FILIERA. Questa dovrebbe rappresentare proprio la risposta del mondo biologico ai tanti detrattori che approfittando delle vicende come quelle ultime accadute colgono l’occasione di denigrare il settore vanificando i notevoli sforzi che operatori onesti fanno per poter affermare il prodotto sul mercato. Sono pienamente d’accordo che bisogna smetterla di pensare al proprio orticello e che invece si deve ragionare in termini di sistema. Alla base di una filiera seria ci deve essere l’equità, si deve parlare di minimo garantito, di certezza di ritiro, se questa cosa la faccio solo per la mia azienda mi accollo dei rischi che potrebbero essere invece condivisi con la nascità di più filere che possano ‘parlare fra loro’. Queste cose si sarebbero dovute fare già qualche anno fa, quando il biologico è incominciato ad entrare in Grande Distribuzione o nelle mense o a varcare i confini nazionali. Si deve smettere di parlare di prezzi del biologico riferiti al prodotto convenzionale in termini percentuali, del tipo: il biologico deve costare max il 20% in più, nel migliore dei casi, ciò è falso. Il biologico ha delle variabili agricole, logistiche, commerciali che sono diverse dal convenzionale. Noi operatori del settore dovremmo avere il coraggio di dire anche no alle richieste di prezzi impossibili.

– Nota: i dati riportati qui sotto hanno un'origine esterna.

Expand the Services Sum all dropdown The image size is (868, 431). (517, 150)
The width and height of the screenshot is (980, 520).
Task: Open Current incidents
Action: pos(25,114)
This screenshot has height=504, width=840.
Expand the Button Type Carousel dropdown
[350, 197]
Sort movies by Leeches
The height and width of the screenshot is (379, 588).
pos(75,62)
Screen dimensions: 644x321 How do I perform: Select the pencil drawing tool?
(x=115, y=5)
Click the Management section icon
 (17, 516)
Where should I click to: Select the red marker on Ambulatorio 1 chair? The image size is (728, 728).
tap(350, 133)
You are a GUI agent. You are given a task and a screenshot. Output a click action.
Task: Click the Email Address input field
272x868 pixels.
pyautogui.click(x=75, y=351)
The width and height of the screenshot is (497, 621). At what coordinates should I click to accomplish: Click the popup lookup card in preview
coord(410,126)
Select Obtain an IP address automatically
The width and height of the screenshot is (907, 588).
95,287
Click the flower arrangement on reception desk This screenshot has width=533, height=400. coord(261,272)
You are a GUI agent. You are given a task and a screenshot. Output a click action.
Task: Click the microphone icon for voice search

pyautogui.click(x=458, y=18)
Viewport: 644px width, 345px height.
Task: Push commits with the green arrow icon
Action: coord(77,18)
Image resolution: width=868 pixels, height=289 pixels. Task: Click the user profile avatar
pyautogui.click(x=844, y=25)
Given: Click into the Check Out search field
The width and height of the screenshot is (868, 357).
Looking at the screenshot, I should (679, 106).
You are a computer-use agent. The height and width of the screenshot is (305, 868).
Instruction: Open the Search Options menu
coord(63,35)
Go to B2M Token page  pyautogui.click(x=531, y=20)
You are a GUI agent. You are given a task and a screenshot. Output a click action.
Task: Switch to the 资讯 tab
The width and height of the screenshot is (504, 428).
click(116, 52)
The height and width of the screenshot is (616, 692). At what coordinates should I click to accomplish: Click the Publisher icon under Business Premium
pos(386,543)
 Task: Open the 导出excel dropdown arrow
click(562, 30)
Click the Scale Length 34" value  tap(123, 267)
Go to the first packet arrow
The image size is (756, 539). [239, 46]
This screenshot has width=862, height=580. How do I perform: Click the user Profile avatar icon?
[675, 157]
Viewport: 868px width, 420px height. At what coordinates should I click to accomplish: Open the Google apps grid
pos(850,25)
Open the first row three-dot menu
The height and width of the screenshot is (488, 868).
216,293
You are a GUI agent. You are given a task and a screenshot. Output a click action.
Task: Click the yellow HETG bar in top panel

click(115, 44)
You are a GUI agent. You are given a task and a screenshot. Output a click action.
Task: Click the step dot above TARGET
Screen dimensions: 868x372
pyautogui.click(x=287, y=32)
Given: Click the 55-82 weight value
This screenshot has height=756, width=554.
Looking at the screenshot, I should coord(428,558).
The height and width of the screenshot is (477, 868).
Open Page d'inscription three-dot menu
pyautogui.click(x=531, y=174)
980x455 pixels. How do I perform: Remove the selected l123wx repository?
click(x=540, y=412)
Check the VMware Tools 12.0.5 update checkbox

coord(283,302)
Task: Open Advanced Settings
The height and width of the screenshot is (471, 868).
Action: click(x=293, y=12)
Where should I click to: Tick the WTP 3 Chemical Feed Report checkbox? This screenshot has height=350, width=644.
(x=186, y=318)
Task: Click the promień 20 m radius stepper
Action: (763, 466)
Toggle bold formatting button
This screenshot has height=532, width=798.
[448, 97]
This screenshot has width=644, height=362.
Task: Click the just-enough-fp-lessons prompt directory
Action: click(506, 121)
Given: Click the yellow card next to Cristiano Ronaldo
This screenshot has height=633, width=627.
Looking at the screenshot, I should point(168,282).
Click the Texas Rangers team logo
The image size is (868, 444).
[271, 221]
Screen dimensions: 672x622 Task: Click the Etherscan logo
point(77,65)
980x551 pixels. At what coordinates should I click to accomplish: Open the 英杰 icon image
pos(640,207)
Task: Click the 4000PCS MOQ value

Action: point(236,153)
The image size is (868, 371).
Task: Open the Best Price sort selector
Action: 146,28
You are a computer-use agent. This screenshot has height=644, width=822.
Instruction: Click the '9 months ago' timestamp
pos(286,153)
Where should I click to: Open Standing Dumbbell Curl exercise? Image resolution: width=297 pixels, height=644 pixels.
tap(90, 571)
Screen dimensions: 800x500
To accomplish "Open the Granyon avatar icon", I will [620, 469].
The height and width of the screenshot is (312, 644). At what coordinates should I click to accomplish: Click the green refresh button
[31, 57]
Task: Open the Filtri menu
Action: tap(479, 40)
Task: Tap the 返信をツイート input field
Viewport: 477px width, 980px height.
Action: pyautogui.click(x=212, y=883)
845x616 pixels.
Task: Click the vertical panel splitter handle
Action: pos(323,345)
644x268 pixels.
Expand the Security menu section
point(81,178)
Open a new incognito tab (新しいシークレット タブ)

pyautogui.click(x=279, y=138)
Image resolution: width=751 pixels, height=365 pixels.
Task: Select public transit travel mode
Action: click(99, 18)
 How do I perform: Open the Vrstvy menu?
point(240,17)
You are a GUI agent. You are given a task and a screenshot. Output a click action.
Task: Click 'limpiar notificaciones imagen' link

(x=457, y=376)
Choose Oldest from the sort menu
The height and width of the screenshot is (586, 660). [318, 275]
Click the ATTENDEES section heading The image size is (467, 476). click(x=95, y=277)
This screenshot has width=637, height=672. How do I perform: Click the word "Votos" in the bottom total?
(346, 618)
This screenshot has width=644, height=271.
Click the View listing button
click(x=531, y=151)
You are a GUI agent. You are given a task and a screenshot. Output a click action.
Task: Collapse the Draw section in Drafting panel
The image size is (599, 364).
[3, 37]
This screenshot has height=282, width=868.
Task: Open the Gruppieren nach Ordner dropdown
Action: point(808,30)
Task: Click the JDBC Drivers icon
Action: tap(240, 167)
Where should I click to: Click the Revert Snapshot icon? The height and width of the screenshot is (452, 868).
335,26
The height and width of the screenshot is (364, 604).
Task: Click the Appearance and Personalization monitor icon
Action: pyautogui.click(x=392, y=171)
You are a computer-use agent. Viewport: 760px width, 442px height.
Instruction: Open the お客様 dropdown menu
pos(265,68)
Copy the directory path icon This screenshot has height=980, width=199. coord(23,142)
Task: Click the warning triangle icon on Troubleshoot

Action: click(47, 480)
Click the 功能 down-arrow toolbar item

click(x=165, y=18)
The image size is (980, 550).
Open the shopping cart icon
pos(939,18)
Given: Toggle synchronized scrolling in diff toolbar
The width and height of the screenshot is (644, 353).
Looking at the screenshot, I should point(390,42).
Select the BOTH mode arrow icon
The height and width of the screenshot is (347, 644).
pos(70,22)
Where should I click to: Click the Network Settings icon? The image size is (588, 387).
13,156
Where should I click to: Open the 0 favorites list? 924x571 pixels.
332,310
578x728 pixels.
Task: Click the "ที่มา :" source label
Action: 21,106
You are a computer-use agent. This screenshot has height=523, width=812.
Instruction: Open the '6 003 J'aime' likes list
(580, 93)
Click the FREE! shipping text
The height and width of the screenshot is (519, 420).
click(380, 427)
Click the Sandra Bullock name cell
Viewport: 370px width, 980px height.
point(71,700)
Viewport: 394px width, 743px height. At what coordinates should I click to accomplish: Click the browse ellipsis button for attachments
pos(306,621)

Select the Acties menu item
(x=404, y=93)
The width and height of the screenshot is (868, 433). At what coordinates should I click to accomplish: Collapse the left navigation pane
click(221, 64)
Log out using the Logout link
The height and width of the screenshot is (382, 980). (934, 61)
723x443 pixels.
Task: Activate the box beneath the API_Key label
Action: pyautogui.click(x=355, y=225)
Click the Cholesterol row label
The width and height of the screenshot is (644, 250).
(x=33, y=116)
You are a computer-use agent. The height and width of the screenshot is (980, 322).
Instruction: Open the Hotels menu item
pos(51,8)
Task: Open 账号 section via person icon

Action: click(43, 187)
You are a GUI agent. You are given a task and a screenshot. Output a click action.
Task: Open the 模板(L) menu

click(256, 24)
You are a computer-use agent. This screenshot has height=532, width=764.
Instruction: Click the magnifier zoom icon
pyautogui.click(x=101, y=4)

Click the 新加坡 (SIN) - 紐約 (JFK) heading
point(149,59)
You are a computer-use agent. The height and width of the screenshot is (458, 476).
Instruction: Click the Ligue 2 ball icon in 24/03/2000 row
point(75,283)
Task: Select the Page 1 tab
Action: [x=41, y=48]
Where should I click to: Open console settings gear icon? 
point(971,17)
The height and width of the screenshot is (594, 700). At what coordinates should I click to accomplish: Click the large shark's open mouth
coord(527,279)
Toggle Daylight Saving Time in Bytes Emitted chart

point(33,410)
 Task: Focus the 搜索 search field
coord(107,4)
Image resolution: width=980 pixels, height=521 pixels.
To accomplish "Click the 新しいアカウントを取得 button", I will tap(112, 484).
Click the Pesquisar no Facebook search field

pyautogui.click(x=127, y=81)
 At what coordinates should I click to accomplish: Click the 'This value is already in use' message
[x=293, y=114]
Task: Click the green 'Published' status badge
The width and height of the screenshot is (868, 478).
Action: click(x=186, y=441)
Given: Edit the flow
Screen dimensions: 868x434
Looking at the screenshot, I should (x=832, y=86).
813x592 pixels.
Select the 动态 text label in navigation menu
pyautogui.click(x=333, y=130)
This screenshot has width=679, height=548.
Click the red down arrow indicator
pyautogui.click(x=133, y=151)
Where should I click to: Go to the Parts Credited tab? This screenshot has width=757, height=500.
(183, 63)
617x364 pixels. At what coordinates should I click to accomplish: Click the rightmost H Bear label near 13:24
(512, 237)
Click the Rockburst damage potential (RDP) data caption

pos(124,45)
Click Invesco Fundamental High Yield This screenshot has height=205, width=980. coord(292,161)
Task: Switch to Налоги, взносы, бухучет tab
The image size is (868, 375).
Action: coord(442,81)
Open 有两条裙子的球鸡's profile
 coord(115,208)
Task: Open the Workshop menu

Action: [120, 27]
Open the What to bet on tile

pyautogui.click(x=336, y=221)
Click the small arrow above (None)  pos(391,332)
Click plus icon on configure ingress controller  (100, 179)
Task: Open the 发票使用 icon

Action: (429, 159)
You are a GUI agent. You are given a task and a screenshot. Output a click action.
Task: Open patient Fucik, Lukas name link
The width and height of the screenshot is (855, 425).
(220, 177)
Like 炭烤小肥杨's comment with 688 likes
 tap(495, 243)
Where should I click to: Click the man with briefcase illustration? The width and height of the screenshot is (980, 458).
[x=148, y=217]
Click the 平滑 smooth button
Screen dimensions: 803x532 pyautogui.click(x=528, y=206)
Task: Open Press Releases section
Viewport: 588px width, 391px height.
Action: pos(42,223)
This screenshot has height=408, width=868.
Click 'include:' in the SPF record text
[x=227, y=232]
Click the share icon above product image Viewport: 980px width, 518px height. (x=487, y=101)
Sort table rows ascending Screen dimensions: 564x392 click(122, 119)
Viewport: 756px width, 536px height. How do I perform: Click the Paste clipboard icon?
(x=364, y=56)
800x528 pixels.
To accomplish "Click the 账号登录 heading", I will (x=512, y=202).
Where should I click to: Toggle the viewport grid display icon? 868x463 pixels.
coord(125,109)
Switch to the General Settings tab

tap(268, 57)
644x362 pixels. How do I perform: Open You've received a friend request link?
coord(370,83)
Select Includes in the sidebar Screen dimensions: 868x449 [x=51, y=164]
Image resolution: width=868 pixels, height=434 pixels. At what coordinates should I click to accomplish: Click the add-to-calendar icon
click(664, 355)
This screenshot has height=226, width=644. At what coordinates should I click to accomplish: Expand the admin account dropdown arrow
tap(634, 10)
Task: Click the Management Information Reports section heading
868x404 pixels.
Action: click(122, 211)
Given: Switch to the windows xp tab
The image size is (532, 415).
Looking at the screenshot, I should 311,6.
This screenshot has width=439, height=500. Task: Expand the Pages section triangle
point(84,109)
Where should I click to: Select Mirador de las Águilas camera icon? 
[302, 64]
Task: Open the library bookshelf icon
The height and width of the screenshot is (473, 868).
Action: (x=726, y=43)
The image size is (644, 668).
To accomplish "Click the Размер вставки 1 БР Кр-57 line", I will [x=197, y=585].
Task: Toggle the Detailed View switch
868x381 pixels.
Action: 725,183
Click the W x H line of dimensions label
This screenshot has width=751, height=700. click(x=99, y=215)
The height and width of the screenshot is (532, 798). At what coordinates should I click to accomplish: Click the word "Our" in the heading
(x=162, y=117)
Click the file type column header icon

La nascita delle filiere potrebbe anche aiutare il sistema a capire qual’è la vera disponibilità di prodotto bio.
Le filere dovrebbero essere strettamente italiane, almeno per il momento, ed almeno per prodotti di origine mediterranea. Se si mettessero in piedi queste filiere che necessità avremmo di comprare grano o olio o pomodoro o frutta all’estero, visto che sia i consumi interni e le esportazione del bio sono ancora ad un livello tale che basterebbe un territorio delle dimensioni di una regione come la Basilicata a soddisfare la l’intera domanda?
Il consumatore del bio oggi è uno che cerca sicurezza, salute, rispetto dell’ambiente, è un consumatore consapevole che il bio costa di più e quindi se fa un sacrificio per acquistarlo vuole essere garantito’.